══ DOCUMENT SECTION ══
In 1978, California voters rejected Proposition 6, which would have barred gays from teaching in public schools.  The defeat of Prop. 6 is often attributed to Ronald Reagan’s opposition to the measure, as expressed in a Los Angeles Herald-Examiner op-ed right before the election. (He probably didn’t write the op-ed himself.  While he did write the radio addresses that he gave in this period, the newspaper columns were typically drafted by his aides.)

I was interested in reading this, but to my dismay I found that it was not available online. So when I was in DC last week, I went to the Library of Congress and got it. Below the fold is a reproduction of the op-ed.  I hope this will be helpful to Reagan scholars.  I’ll comment on what he had to say in a separate post.

“Two ill-advised California trends”  – Ronald Reagan, November 1, 1978

If blue jeans and drive-in churches weren’t enough to convince you that California sets trends, Proposition 13 should have left no doubt.  Californians aren’t stopping with the tax revolt, however.  The Golden State’s November ballot contains two controversial measures which, pass or fail, have the potential for setting more national trends.
═══
◆ REQUIRED TASK A ◆
Transcribe the passage about Reagan and Proposition 6 from "If blue jeans" up to and including "more national trends.".
══ RECORDS TO USE ══
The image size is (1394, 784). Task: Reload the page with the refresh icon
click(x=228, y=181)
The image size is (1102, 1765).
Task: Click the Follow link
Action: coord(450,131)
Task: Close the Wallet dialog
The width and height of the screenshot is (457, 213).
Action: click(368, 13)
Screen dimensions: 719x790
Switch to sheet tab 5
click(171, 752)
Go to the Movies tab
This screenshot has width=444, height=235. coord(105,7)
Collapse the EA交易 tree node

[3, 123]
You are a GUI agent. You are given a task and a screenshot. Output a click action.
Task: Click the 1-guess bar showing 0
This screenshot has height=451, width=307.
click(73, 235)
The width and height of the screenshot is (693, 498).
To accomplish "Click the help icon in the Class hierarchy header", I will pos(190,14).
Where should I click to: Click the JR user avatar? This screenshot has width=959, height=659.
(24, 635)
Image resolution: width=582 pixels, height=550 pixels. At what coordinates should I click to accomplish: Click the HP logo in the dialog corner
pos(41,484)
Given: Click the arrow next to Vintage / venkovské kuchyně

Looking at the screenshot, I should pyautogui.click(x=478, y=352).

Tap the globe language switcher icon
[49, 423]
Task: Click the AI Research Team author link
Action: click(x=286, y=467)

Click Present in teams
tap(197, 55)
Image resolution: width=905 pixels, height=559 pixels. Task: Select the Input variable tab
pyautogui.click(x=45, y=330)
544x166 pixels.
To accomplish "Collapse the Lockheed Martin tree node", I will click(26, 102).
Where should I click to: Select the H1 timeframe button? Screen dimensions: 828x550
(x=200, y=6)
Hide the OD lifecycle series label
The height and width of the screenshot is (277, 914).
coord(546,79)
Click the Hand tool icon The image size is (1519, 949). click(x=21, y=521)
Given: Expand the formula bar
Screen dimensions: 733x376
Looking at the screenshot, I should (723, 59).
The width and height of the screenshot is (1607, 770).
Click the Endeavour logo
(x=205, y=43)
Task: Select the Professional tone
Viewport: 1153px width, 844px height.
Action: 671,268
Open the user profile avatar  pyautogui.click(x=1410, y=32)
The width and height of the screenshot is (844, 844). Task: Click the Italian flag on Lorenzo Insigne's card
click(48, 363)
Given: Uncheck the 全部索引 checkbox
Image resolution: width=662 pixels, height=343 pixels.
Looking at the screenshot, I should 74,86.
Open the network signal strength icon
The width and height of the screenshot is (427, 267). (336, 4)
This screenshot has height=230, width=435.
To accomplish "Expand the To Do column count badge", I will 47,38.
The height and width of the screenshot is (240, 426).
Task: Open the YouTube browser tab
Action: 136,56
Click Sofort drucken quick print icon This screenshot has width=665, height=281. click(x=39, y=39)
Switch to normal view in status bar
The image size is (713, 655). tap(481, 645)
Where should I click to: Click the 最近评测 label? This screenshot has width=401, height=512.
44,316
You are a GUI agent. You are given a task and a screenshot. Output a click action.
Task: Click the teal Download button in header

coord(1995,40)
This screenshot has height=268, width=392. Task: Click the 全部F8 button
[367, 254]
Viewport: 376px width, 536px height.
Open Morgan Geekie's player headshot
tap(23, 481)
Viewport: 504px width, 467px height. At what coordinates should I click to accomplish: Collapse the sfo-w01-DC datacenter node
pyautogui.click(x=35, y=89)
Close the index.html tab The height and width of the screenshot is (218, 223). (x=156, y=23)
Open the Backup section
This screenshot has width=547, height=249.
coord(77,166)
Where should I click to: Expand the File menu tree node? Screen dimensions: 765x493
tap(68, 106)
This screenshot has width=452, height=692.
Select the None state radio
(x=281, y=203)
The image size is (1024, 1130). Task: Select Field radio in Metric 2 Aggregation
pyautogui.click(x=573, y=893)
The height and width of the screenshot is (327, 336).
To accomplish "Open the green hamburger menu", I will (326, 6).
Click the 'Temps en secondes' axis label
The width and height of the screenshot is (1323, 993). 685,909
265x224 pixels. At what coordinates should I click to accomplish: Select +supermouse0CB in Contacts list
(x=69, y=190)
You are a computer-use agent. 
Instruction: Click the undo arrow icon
═══
◆ REQUIRED TASK B ◆
In the entries, restate word for word the lines from the line with "544x166 pixels." up to and including the line with "will click(26, 102).".

◆ REPLY A ◆
If blue jeans and drive-in churches weren’t enough to convince you that California sets trends, Proposition 13 should have left no doubt.  Californians aren’t stopping with the tax revolt, however.  The Golden State’s November ballot contains two controversial measures which, pass or fail, have the potential for setting more national trends.

◆ REPLY B ◆
544x166 pixels.
To accomplish "Collapse the Lockheed Martin tree node", I will click(26, 102).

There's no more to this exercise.